There’s a great analysis by William Conlow of the impact of the Comcast/Time-Warner merger on cable market concentration in Techdirt (h/t to Bud Colligan for the pointer). Using a standard measure of market concentration – the Herfindahl–Hirschman Index (HHI) – the article shows that the result of the merger will be an increase in market concentration in the U.S. as a whole, to the level of a Moderately Concentrated Market. That’s the middle tier of the HHI scale, which is well-explained in the Techdirt piece and in a linked federal department of justice manual on anti-trust assessment.
In California, though, Comcast’s control of Time-Warner and Charter systems would hit the top of the scale – become a Highly Concentrated Market – with a score of more than 5,000 on the HHI. That’s using Comcast’s more conservative numbers, which put its post-merger, post market swap share at just over 70%. Other estimates put the true market control figure at 80%.

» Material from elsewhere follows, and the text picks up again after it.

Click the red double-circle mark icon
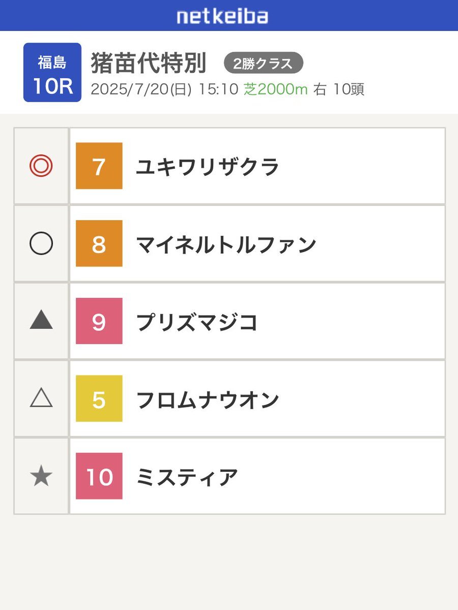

But call it 5,000. That’s double the 2,500 point threshold for the Highly Concentrated Market category. Right now, with a 40% share of the Californian cable market, Comcast’s HHI is 1,600, just above the Moderately Concentrated Market bar of 1,500 points.
If the transaction is completed, Comcast will go from being merely resistant to market forces in California, to effectively invulnerable to competition. Which impacts broadband cost, availability and quality even more than it does television service: satellite is still an effective and economical alternative to cable TV.
The California Public Utilities Commission should follow the path recommended in comments filed regarding the Comcast merger/swap, and conduct a broad review of the transactions. Giving a company like Comcast, with its track record of smash mouth marketing and political pocket-stuffing, near monopoly control in California would be a disaster.